# Neopolitan Mastiff- 3 year old Male - PTS due Yesterday



## Greenleaf Animal Rescue (Jun 28, 2011)

Just though i'd post on the offchance someone may be able to help. 

We have a 3 year old Neopolitan Mastiff coming to us on Friday that is overdue for being PTS. 

Our vets have kindly said they will hang onto him until Friday. We now need another foster for him.

If anyone could help who has experience with large breeds, please get in touch. He has a lovely temperament i'm told.

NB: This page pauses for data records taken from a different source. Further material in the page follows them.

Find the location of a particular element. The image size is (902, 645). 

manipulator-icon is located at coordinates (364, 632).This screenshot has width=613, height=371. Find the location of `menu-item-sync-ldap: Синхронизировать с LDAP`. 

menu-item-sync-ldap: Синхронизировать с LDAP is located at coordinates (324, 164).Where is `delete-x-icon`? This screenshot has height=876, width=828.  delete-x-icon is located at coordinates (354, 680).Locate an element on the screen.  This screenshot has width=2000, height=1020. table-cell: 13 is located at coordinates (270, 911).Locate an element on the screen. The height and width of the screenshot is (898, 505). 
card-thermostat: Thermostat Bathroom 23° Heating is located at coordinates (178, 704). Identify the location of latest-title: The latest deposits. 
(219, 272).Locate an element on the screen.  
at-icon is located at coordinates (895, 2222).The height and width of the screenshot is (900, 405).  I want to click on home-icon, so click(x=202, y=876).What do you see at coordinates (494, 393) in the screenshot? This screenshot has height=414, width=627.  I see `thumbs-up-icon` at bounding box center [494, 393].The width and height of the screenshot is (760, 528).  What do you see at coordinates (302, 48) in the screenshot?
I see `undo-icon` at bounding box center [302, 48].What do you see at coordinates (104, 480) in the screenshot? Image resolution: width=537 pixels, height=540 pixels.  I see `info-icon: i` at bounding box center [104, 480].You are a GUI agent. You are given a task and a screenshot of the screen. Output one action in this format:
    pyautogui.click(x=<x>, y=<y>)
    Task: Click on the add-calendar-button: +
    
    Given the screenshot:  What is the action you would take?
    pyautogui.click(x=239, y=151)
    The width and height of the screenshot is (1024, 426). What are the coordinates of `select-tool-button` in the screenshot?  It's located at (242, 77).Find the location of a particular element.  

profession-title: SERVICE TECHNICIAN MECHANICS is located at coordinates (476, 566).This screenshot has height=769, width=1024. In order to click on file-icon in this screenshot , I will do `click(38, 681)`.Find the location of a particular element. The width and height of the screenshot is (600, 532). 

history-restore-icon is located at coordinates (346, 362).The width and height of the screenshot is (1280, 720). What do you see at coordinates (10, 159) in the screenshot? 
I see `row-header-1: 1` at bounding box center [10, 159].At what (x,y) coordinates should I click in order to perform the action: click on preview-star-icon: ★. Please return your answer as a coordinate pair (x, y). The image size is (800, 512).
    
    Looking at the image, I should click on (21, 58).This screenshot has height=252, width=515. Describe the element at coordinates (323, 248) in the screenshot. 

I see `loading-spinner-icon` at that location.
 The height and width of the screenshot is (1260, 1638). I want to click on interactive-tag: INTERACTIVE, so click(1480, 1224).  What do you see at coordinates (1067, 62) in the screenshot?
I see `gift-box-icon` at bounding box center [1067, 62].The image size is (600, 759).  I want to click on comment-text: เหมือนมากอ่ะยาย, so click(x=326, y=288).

I'm not sure on his neutering status etc so will update all this as i know more. 

Thanks


----------



## Cassia (May 28, 2011)

We have a Neopolitan mastiff living round the corner from us, he's a gentle giant.
Why on earth are they even considering putting him to sleep if he has a lovely temprement? It's so sad


----------



## ClaireandDaisy (Jul 4, 2010)

The first step would be to get in touch with the breeder, surely? Then Breed Rescue. Try here The UK Mastiff Discussion Forum • View forum - UKMastiff Rescue information( Inc. Mastiffs for homing)


----------



## SixStar (Dec 8, 2009)

Any idea what he is like with other dogs?


----------



## Sled dog hotel (Aug 11, 2010)

Just checked Bullmastiff and Neopolitan rescue website it says they are not opperating now, and suggest CANE CORSO UK & MOLOSSER RESCUE
or Large Breed Dog Rescue

Im pretty sure canecorso and molosser rescue have foster homes, if you really get stuck maybe one of these two can offer assistance. Most breed rescues I have dealt with seem to really care about their breeds and offer any assistance they can when ones in trouble.


----------



## Greenleaf Animal Rescue (Jun 28, 2011)

He has now found a new home living with a family with 7 acres of land on a farm. Thankyou for all the responses.


----------



## sullivan (Aug 29, 2008)

brill news.


----------



## SixStar (Dec 8, 2009)

Fantastic


----------